Diverting Drugs by
Staff Nurse Poses Serious Contamination
and
Infection Threats to Patients
Recently, three patients in a New York Cancer Center contracted a rare blood infection within one week, causing red flag concerns for medical professionals in the facility. Further investigation revealed that six people in the center were treated last year after becoming ill by the waterborne bacteria Sphingomonas paucimobilis. The bacteria is commonly found in water and soil but rarely leads to bloodstream infections, even in patients like those with cancer who have compromised immune systems.
After looking outside the facility for the potential source of the bacteria and not finding any answers, the facility turned its investigation inward toward employees. The source was quickly discovered after finding several syringes that tested positive for the bacteria—those syringes contained an opioid known as Dilaudid. When the records for keeping track of controlled substances were reviewed, they revealed drug diversion by a nurse who repeatedly and inappropriately accessed the locked drawer containing the medication. The investigators concluded that the nurse had removed some of the narcotic and replaced it with ordinary tap water, which resulted in the contamination.

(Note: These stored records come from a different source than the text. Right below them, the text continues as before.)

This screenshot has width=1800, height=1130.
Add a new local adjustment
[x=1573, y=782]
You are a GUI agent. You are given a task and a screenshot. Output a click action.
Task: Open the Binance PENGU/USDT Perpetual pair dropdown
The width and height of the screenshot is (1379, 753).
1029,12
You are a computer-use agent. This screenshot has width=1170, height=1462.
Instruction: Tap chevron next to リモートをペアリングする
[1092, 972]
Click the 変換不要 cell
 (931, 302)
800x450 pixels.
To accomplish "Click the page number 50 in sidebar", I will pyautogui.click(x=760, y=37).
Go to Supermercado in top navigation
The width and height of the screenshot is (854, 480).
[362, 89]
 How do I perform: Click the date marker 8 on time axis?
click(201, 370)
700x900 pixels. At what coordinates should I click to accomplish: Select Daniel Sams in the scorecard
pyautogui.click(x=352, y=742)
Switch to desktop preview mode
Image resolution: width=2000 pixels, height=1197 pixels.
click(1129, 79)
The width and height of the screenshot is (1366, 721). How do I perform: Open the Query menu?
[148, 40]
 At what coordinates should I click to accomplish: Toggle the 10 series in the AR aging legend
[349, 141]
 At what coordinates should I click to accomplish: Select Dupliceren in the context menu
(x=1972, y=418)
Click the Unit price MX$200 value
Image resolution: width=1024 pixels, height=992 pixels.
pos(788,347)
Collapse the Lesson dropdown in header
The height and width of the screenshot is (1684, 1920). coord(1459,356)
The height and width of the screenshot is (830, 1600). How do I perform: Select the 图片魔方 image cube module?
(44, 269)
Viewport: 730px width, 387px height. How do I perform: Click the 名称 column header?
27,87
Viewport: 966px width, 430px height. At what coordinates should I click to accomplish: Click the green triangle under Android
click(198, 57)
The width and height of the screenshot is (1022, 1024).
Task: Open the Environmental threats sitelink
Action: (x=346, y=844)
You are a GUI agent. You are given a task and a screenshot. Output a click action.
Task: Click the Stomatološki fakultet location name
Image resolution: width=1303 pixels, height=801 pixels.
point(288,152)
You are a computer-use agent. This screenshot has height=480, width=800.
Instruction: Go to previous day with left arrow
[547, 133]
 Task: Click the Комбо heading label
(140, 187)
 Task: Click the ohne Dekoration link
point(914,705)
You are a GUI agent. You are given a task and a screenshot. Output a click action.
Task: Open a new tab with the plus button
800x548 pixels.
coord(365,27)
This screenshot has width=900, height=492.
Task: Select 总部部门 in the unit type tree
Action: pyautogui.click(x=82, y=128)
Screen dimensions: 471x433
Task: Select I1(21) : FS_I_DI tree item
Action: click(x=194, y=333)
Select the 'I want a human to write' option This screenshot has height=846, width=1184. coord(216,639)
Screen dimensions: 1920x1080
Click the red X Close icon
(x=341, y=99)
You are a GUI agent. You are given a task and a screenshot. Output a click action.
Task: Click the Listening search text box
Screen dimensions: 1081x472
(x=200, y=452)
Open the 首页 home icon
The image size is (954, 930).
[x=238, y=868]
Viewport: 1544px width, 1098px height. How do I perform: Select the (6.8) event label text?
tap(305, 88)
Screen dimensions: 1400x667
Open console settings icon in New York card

Another nurse at the facility later recalled seeing the accused nurse open her locker and more than a dozen insulin-type syringes falling out onto the floor. The witness said the syringes were “used, recapped, and had blood at the ends.” According to this same nurse, the accused nurse was acting very strangely—like “a cat on a hot tin roof.”
It was reported that the accused nurse accessed the automated medication dispensing system, Pyxis, on other floors and during times when she was not on duty.
The residents who contracted the infection were effectively treated with antibiotics and although they ultimately died, it is not believed their deaths were caused by the infection.
The Federal Drug Administration (FDA) and the Federal Bureau of Investigation (FBI) conducted a joint investigation and found that between February and June 2018, 81 patients were not given their proper medications.
Compliance Perspective
Failing to monitor employees who have access to controlled medications to prevent diversion of those drugs for personal use or private gain and the injecting of patients with non-sterile syringes containing waterborne bacterium may be considered abuse, neglect, and misappropriation; immediate jeopardy; and provision of sub-standard quality of care, in violation of state and federal regulations.
Discussion Points:
- Review policies and procedures regarding preventing unauthorized access to controlled medications.
- Train staff to report anything suspicious regarding medication records or unusual behavior in staff that may indicate potential drug abuse or diversion. Provide training that demonstrates types of behaviors exhibited by persons illegally using or diverting drugs and also the potential life-threatening effects and additional pain and suffering that diverting and tampering with medications can have on patients/residents.
- Periodically audit the medication reconciliation process to determine if protocols are being followed and to note any evidence that tampering with drugs has occurred.